Judge Halts IRS Crypto Wallet Freeze: No Tax-Evasion Proof Tied to 24 Accounts

Wellermen Image SEC Crushes IRS Bid to Freeze Innocent Crypto Wallets

A federal judge in D.C. just slammed the door on the IRS’s aggressive asset freeze of 24 cryptocurrency accounts, ruling the agency failed to prove they were tied to tax evasion. This rare judicial smackdown exposes government overreach in crypto seizures, handing a win to holders worried about warrantless grabs and signaling courts won’t rubber-stamp feds’ crypto hunts.

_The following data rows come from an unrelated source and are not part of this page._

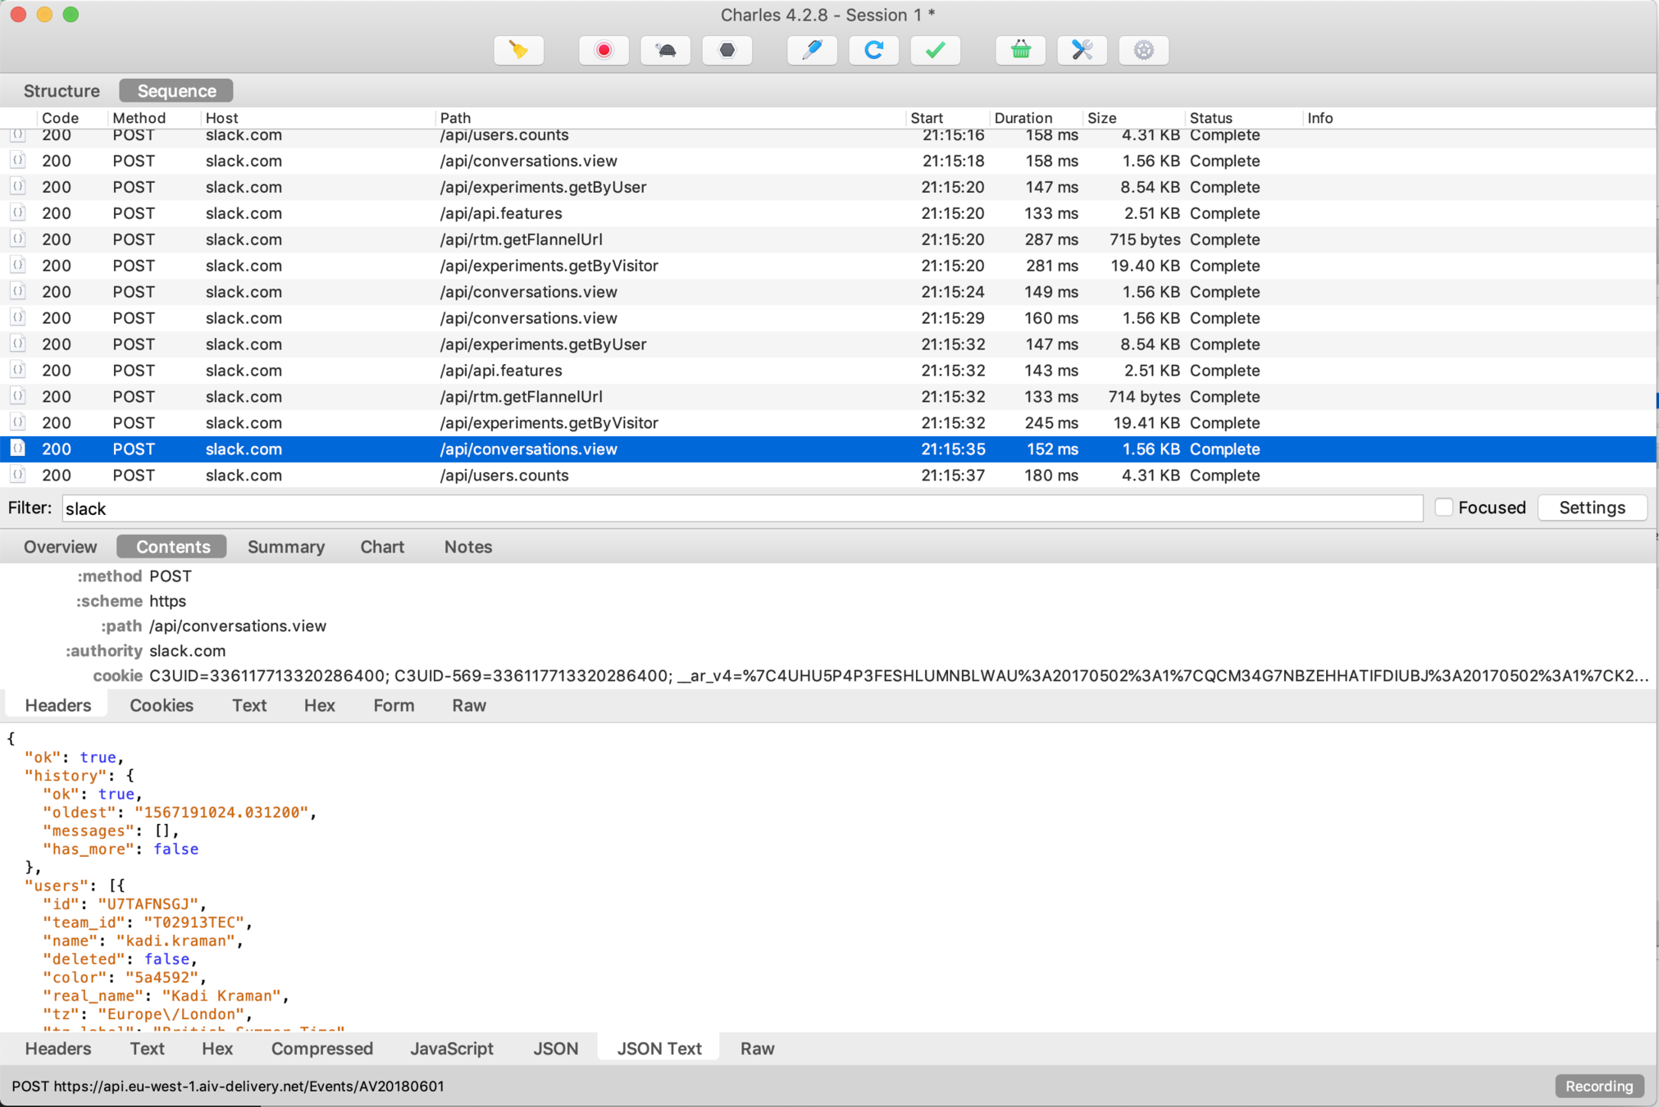Click the green basket toolbar icon

(x=1020, y=51)
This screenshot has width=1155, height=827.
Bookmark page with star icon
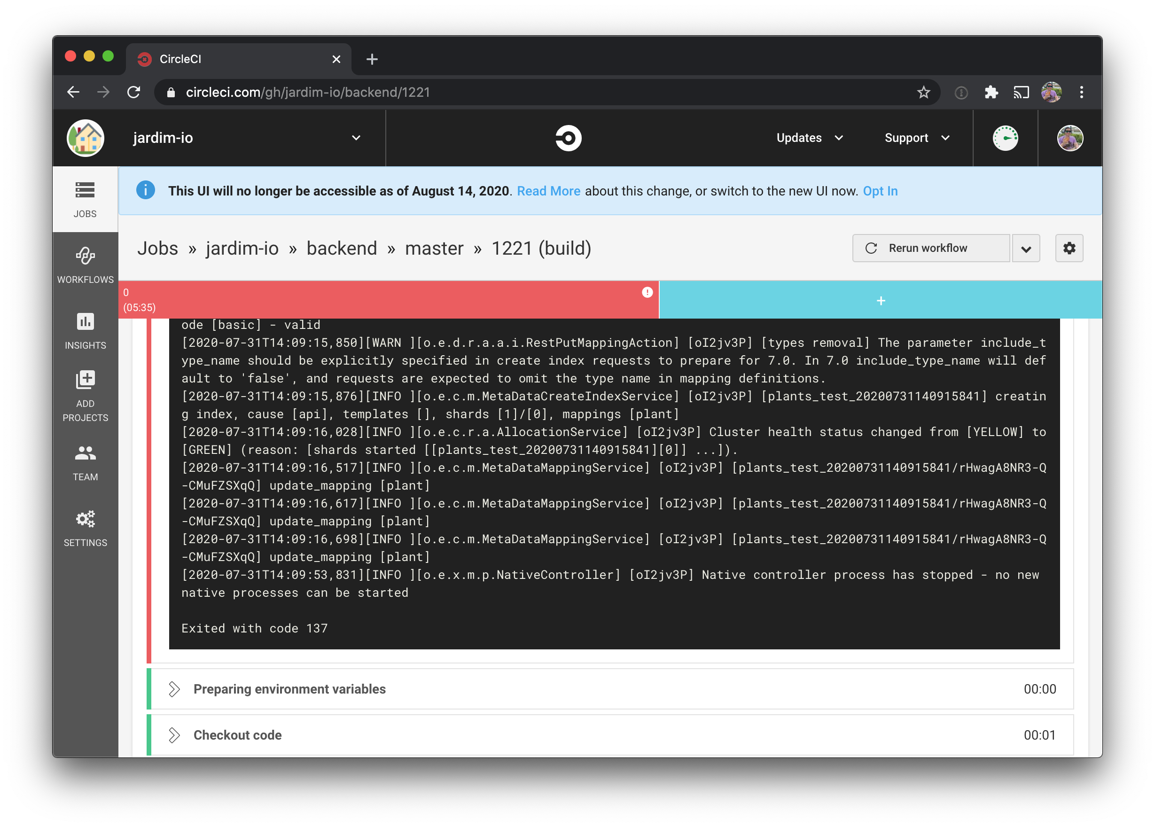pos(923,92)
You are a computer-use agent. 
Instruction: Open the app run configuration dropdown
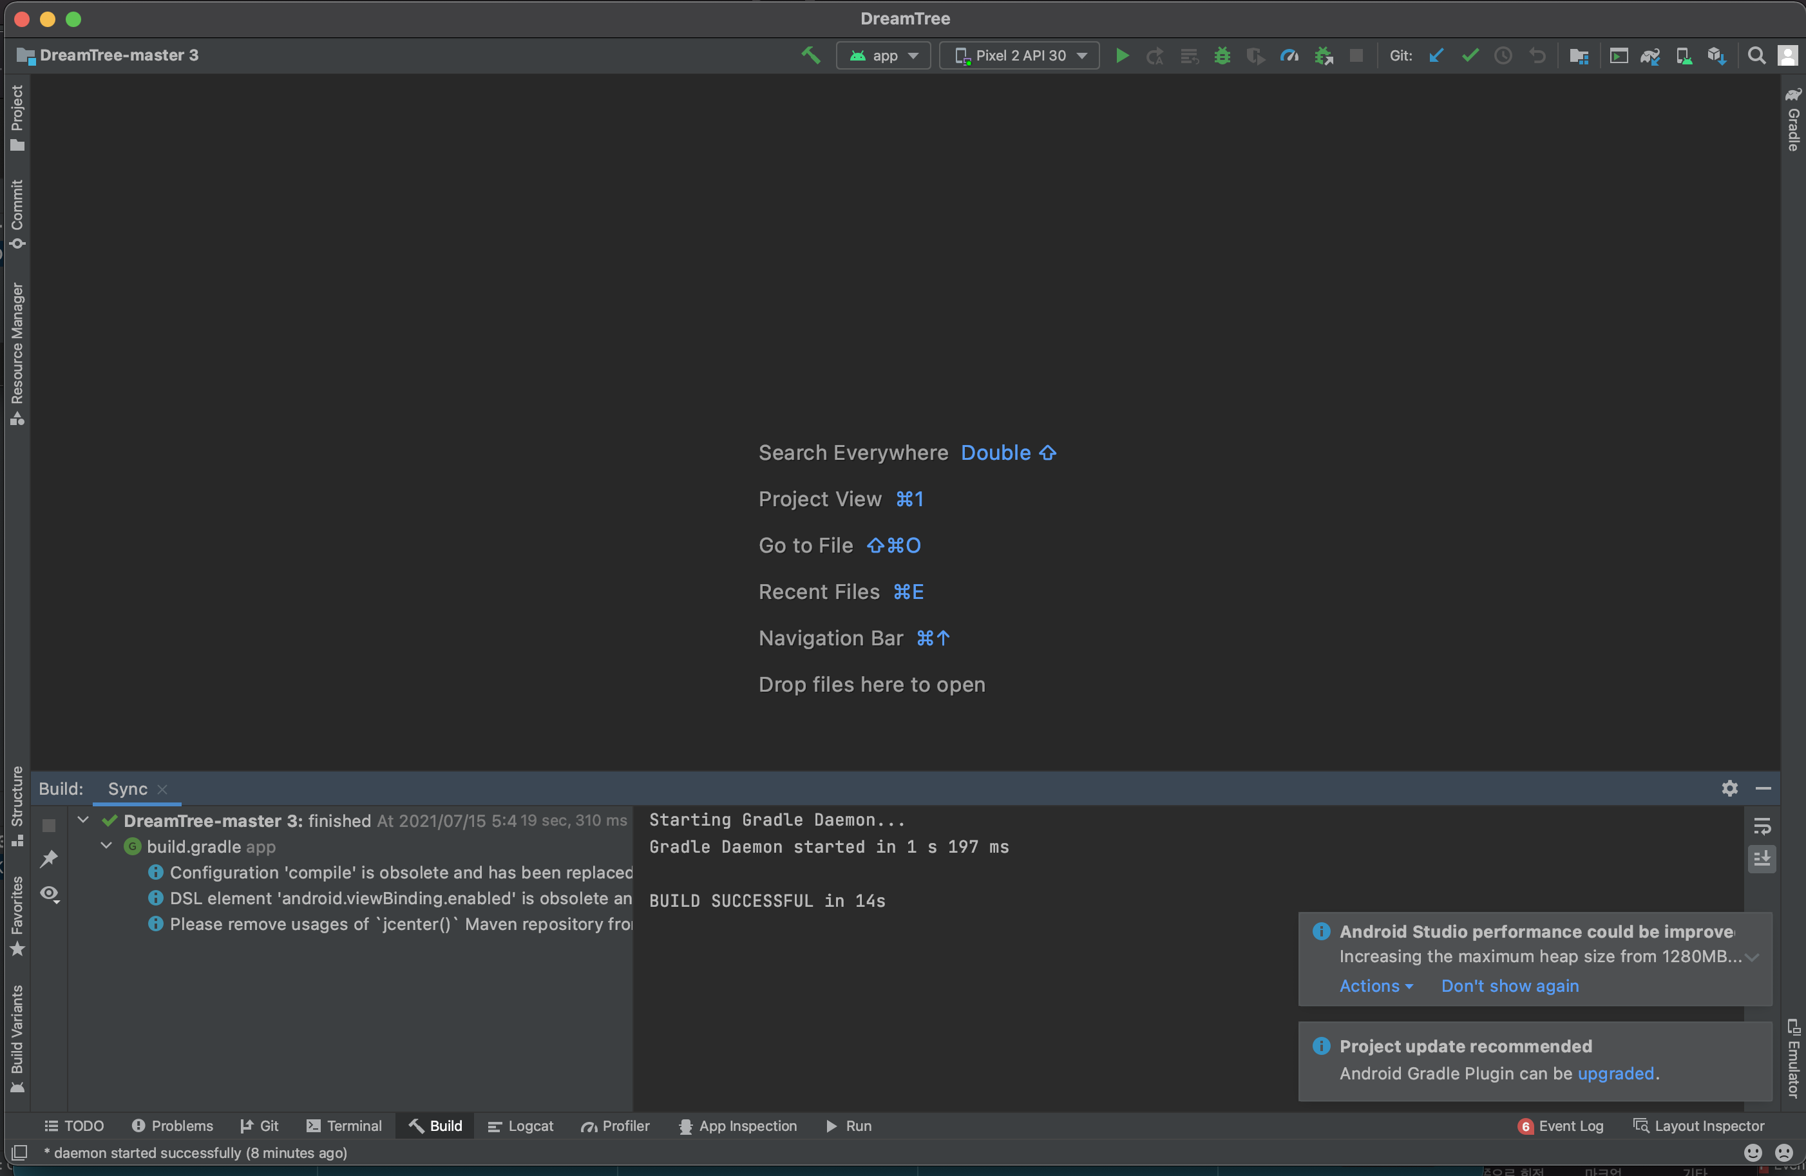883,55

The saga kicked off in 2019 when the IRS and Treasury dove into a probe targeting unreported crypto income from foreign exchanges, zeroing in on 24 specific accounts holding Bitcoin and other assets. Feds invoked a civil forfeiture statute to freeze them without prior notice, claiming probable cause that the wallets funded tax dodging. But Judge Dabney Friedrich dissected the evidence—transaction records, wallet addresses, and vague links to offshore platforms—and found it all too flimsy: no direct owner ID, no proven illicit flow, just “suspicious” patterns that didn’t hold up.

The court ruled decisively for the claimants: IRS showed zero probable cause under Rule G(8)(b), which demands specific facts tying assets to crime, not hunches. Wallets get unfrozen, claimants reclaim control, and the government slinks away empty-handed. Precedent shifts—agencies can’t shotgun-blast seizures anymore without ironclad proof.

In plain terms, this means Uncle Sam needs real evidence before swiping your crypto, not just blockchain breadcrumbs. Courts are now gatekeepers against fishing expeditions, dialing back the “guilty until proven innocent” vibe in tax probes.

Crypto markets exhale: this guts IRS/SEC power plays on wallet freezes, easing fears of arbitrary seizures that spook DeFi users and exchanges like Coinbase. Expect bolder trader sentiment as decentralization flexes against fed overreach—no more easy CFTC-style commodity grabs without court blessings. Stablecoins dodge reclassification heat too, but exchanges must tighten KYC to fend off future wolves.

One verdict doesn’t end the war—stack sats, but sleep with one eye on compliance.